Given instruction
Edit the lines in the stretch from "Click the Print icon" through "Task: Select the third progress step bar" by replacing "chart" with "graph" and keeping everything else the same. Return only those lines, without the pictures.

Source data
══════════
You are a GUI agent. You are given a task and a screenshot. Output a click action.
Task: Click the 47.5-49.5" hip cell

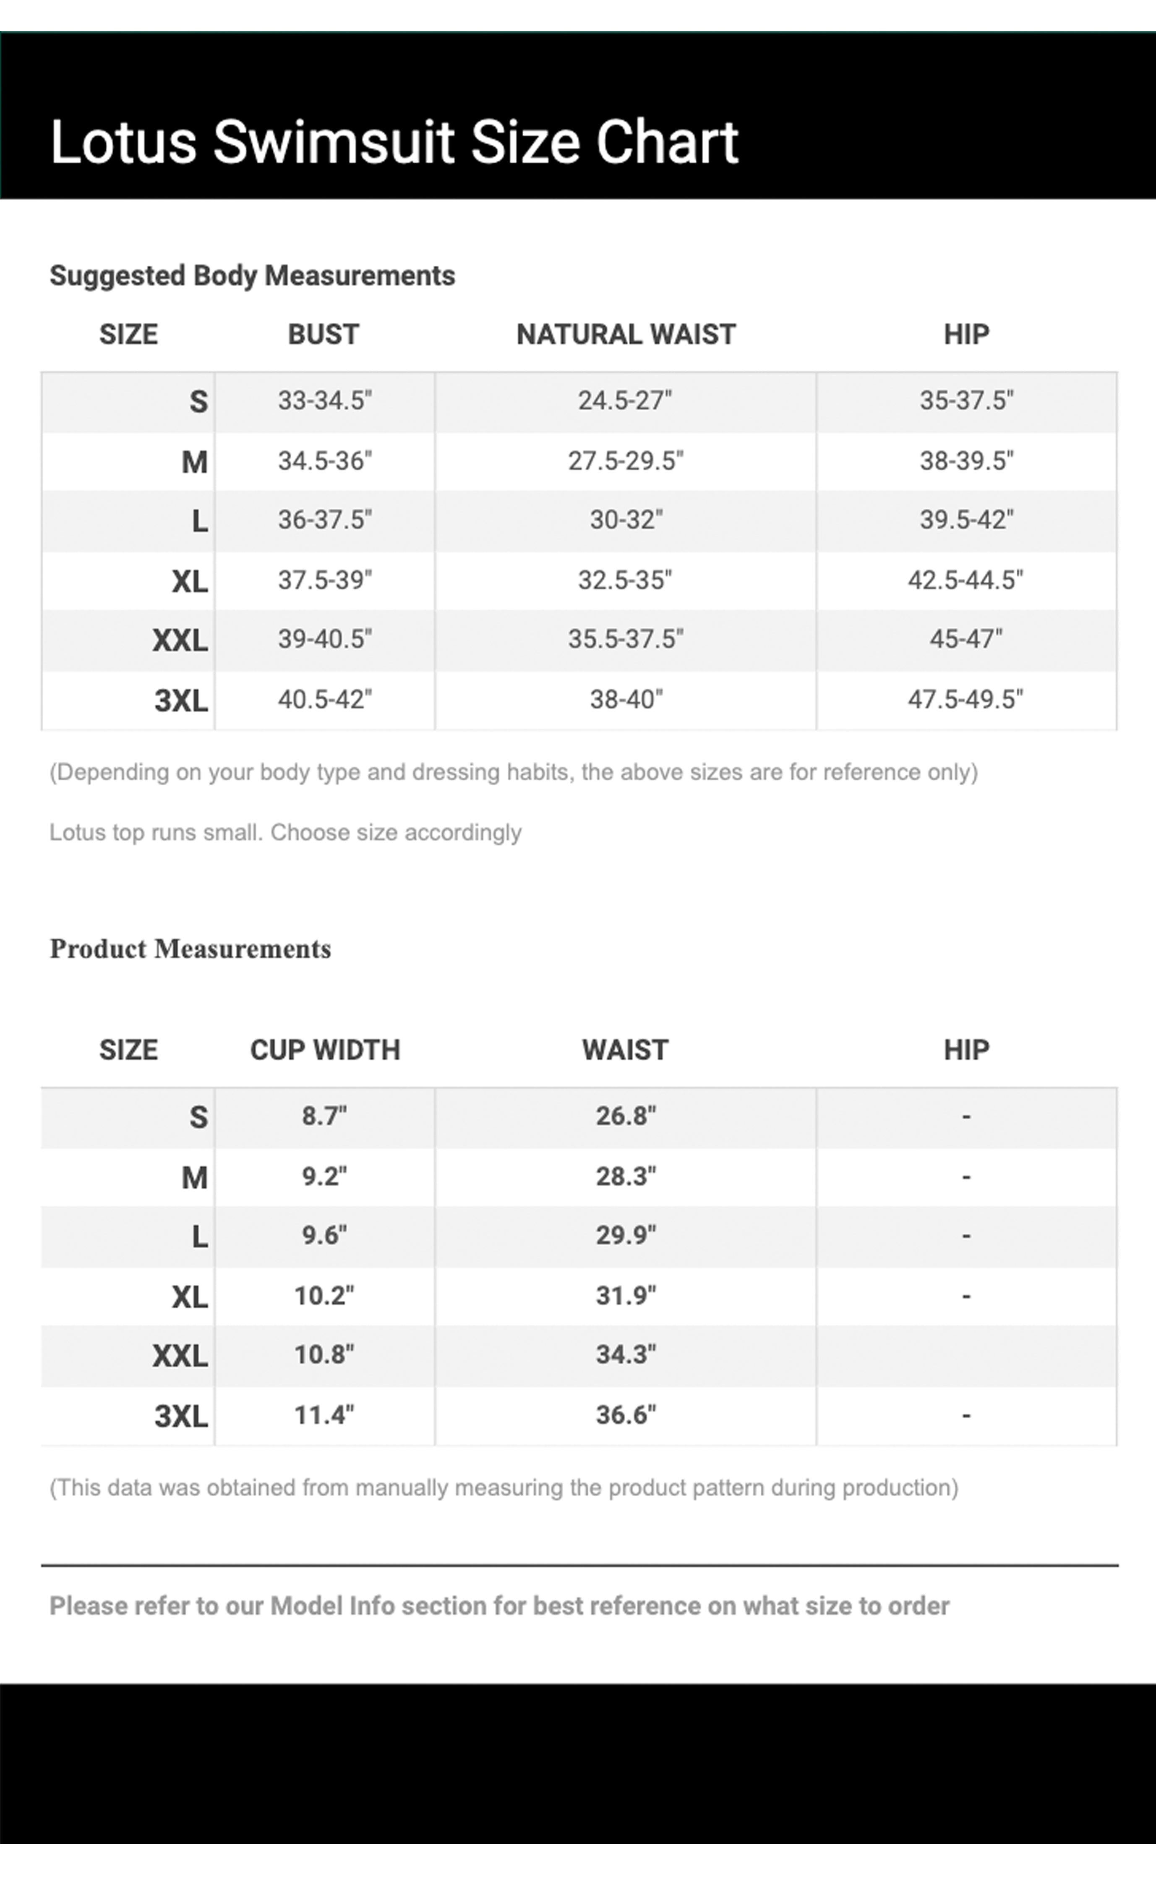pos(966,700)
══════════
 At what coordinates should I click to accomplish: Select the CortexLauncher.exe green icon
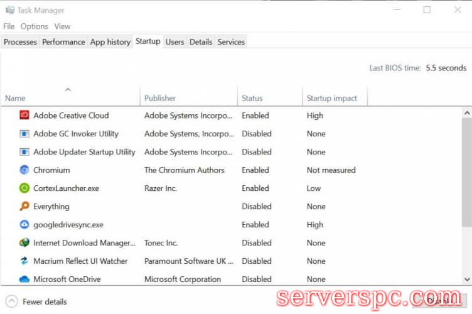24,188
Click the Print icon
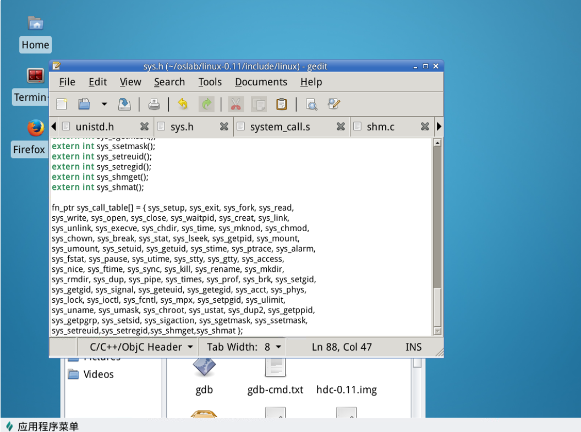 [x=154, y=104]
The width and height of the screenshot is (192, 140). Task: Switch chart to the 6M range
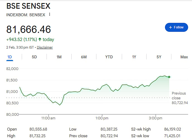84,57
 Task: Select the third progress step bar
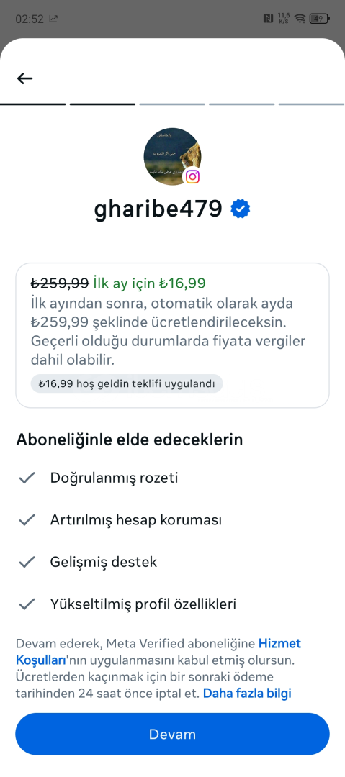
══════════
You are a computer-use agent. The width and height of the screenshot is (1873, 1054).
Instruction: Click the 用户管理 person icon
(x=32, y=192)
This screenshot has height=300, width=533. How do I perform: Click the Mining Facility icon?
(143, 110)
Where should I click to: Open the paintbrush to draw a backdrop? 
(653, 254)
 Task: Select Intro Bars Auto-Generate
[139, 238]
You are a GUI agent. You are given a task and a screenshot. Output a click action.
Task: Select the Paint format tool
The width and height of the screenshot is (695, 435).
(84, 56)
══════════
The result
Click the Print icon
 [x=154, y=104]
The width and height of the screenshot is (192, 140). Task: Switch graph to the 6M range
84,57
 Task: Select the third progress step bar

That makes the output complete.